3. Detail Check List

Agar dapat menjalankan tugas secara profesional dan sesuai dengan Perpres 46 Tahun 2025, setiap Pejabat Pembuat Komitmen (PPK) perlu memahami secara rinci apa yang harus dilakukan, mengapa itu penting, dan bagaimana cara melakukannya. Berikut adalah pengembangan dari setiap poin dalam check list wajib PPK:

3.1 Memiliki Sertifikat Kompetensi Tipologi

  • Apa: Sertifikat kompetensi PPK sesuai jenis pengadaan yang ditangani, seperti pengadaan barang, jasa konsultansi, konstruksi, atau jasa lainnya.
  • Kenapa: Sertifikasi menjadi bukti formal kemampuan teknis dan legalitas PPK dalam menjalankan tugasnya. Tanpa ini, tanda tangan kontrak bisa tidak sah dan menimbulkan konsekuensi hukum.
  • Cara:
    • Daftar pelatihan melalui LKPP atau Lembaga Sertifikasi Profesi (LSP) resmi;
    • Ikuti pelatihan berbasis kompetensi (minimal 40 jam pelajaran);
    • Lulus ujian kompetensi untuk mendapatkan sertifikat PPK yang berlaku 3 tahun;
    • Perpanjang sebelum masa berlakunya habis.

Catatan: Sertifikat pelatihan biasa tidak sama dengan sertifikat kompetensi. PPK wajib memiliki Sertifikat Kompetensi yang dikeluarkan oleh LSP terlisensi BNSP.

3.2 Terdaftar di UKPBJ (Portal e‑Purchasing/e‑Kontrak)

  • Apa: Akun resmi yang terdaftar dalam sistem pengadaan elektronik (e-Procurement), baik di portal nasional (e-Katalog LKPP) maupun lokal.
  • Kenapa: Akun ini diperlukan agar PPK bisa menjalankan seluruh proses secara elektronik-mulai dari membuat PO, e-Kontrak, hingga pelaporan. Tanpa akun aktif, proses pengadaan bisa terhambat.
  • Cara:
    • Ajukan SK penunjukan sebagai PPK ke UKPBJ instansi/desa;
    • Lengkapi data pribadi, NIP/NIK, email aktif, dan tanda tangan digital;
    • Unggah dokumen legal (SK, KTP, NPWP jika diminta);
    • Tunggu proses verifikasi 2-5 hari kerja dari administrator sistem.

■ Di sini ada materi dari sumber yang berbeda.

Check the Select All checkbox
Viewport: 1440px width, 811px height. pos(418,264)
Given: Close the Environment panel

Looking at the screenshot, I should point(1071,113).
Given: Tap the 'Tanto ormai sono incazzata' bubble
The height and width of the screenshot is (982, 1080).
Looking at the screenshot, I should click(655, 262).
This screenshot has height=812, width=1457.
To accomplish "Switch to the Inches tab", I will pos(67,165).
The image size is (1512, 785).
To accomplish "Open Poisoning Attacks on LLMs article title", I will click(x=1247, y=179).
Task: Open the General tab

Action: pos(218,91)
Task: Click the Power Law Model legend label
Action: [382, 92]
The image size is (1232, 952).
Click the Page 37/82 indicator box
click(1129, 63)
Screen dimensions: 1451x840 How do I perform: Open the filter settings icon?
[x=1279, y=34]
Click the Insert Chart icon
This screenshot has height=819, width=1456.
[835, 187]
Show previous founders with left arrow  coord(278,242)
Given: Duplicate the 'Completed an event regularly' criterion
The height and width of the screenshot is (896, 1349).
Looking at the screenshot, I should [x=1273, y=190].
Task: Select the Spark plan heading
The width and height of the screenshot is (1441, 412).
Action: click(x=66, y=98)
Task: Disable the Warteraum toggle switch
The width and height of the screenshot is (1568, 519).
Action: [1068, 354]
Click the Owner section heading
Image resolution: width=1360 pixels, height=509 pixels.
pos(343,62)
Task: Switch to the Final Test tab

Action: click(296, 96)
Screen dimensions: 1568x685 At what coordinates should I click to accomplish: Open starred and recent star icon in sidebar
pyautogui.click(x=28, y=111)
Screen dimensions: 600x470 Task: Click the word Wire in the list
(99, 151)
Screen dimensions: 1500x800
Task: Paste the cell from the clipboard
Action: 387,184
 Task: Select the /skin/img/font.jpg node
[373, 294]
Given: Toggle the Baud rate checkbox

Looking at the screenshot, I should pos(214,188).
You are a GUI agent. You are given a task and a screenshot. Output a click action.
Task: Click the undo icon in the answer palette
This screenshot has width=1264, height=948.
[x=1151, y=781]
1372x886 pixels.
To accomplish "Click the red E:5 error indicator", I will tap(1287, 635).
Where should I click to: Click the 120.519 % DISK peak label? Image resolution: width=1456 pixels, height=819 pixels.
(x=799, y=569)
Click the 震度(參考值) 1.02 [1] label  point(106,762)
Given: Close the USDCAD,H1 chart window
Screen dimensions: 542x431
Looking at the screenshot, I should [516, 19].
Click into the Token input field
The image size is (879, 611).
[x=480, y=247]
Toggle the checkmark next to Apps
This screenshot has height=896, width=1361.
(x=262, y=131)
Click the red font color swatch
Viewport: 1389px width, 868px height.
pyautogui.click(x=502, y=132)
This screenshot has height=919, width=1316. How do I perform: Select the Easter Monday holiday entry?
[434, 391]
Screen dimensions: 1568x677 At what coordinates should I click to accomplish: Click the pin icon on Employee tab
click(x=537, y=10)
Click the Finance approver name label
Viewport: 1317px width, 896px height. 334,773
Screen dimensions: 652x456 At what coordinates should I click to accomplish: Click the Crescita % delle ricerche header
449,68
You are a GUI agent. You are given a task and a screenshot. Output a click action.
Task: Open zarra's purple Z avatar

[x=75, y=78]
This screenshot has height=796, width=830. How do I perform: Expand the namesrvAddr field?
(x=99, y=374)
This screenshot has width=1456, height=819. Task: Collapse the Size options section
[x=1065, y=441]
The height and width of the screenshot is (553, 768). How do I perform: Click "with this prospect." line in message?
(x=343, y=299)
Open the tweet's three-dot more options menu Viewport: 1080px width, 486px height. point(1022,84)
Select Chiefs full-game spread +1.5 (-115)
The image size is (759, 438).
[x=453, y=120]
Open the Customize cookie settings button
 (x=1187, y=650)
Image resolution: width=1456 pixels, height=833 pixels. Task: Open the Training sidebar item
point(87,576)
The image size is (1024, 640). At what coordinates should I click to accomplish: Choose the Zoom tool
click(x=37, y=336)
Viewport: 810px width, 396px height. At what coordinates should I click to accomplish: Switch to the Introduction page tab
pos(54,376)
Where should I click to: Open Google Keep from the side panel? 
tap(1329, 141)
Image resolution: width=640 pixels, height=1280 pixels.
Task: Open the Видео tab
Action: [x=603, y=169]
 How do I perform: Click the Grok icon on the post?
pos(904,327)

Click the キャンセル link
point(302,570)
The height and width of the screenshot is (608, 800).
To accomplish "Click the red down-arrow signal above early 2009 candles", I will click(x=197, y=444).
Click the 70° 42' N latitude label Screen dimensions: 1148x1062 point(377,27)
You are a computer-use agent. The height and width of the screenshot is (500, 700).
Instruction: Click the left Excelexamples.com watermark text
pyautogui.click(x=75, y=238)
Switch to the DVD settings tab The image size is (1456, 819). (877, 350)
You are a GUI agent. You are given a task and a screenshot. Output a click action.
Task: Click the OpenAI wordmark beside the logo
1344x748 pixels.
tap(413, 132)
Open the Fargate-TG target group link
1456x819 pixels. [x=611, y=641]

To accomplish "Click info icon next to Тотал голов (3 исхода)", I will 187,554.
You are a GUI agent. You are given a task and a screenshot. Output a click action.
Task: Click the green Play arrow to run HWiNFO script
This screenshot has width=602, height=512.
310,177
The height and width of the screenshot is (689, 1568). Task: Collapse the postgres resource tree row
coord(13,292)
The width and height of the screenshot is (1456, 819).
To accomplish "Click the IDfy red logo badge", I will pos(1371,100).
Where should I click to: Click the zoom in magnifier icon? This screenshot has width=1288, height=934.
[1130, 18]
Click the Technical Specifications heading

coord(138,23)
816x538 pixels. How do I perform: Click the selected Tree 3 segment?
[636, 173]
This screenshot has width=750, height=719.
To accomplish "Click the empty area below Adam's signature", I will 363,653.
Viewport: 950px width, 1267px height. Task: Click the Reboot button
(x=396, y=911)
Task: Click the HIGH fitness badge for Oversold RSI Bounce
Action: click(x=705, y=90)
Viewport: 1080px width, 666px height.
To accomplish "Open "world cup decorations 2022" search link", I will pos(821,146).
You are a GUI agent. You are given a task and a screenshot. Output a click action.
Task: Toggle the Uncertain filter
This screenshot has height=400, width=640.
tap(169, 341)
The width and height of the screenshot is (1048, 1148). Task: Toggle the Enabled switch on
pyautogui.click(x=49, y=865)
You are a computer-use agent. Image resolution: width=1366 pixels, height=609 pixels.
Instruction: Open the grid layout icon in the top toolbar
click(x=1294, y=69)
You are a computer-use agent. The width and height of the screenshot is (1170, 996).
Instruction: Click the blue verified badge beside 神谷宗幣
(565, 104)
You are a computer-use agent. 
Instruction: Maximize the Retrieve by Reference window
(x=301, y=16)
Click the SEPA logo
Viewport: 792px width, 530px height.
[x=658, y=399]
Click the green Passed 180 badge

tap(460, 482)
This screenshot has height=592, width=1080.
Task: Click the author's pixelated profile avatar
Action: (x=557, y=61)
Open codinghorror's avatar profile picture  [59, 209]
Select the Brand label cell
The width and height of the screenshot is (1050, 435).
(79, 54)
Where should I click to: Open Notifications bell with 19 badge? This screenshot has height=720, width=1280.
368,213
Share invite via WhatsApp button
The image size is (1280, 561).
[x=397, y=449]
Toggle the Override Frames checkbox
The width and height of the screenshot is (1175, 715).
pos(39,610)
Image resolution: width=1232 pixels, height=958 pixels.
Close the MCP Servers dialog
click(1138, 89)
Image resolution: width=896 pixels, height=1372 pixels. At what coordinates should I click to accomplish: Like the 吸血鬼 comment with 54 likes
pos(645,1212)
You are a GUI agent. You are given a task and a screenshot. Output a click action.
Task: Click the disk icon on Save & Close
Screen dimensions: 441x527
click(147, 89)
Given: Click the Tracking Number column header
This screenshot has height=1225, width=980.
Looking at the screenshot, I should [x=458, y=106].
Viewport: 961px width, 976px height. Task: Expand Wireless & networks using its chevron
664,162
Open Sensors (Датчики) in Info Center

Tips: Gunakan alamat email resmi instansi dan jaga keamanan akses. Jangan meminjam akun petugas lain untuk menandatangani dokumen.

3.3 Menyusun dan Mengunggah Rencana Umum Pengadaan (RUP)

  • Apa: Dokumen berisi daftar semua kegiatan pengadaan selama satu tahun anggaran, lengkap dengan jenis barang/jasa, waktu pelaksanaan, dan pagu.
  • Kenapa: RUP adalah dasar dari proses PBJ, sekaligus alat pengawasan, evaluasi kinerja, dan transparansi publik.
  • Cara:
    • Petakan kebutuhan dari RKPDes/Renja OPD, Musrenbang, dan hasil evaluasi tahun lalu;
    • Gunakan template RUP dari sistem nasional atau kabupaten;
    • Tandai paket yang bisa dikerjakan UMKM dan mana yang wajib e-purchasing;
    • Unggah ke sistem nasional minimal setiap triwulan.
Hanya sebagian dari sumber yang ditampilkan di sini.